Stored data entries

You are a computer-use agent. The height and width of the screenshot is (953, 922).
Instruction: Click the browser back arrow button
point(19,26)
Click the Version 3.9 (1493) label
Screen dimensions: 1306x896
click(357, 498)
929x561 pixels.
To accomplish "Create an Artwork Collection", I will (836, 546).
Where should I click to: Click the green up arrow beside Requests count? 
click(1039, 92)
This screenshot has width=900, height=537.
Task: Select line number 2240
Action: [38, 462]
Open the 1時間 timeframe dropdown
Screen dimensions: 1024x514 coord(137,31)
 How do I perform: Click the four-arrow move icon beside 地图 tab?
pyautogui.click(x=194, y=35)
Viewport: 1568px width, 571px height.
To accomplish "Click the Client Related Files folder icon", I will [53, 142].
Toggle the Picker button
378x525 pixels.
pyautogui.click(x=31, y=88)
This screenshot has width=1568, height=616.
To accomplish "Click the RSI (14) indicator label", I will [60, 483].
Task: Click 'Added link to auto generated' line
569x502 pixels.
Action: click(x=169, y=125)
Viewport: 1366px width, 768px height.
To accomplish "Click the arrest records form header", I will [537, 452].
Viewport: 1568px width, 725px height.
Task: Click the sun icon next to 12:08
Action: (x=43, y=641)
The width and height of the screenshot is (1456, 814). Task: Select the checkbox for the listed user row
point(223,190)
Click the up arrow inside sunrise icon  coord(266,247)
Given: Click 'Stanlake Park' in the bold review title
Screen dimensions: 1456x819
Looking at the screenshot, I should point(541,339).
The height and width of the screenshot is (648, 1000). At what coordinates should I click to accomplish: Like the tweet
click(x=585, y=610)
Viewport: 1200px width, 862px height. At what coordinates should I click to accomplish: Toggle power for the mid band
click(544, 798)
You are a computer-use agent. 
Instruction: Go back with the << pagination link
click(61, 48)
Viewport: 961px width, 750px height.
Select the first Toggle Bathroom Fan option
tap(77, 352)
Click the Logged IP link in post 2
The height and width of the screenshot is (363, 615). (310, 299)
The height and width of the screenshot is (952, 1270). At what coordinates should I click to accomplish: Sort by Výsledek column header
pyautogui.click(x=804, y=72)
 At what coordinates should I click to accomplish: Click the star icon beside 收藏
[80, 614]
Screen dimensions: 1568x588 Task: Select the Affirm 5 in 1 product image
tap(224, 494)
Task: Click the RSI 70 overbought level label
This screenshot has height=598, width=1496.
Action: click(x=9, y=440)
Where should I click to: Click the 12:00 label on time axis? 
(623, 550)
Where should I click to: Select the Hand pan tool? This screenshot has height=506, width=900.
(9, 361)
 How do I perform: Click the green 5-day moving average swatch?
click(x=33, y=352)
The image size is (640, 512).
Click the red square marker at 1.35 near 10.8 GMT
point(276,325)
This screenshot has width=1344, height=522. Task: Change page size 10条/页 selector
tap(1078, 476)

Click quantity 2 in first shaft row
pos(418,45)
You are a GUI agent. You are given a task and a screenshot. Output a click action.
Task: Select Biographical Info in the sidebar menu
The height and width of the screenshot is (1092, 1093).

DIRECTIONS FOR THIS TASK ::
Copy verbatim the span of lines that begins with the line holding "You are a GUI" and ends at the last line of the records.

OUTPUT FOR THIS EXERCISE ::
You are a GUI agent. You are given a task and a screenshot. Output a click action.
Task: Select Biographical Info in the sidebar menu
The height and width of the screenshot is (1092, 1093).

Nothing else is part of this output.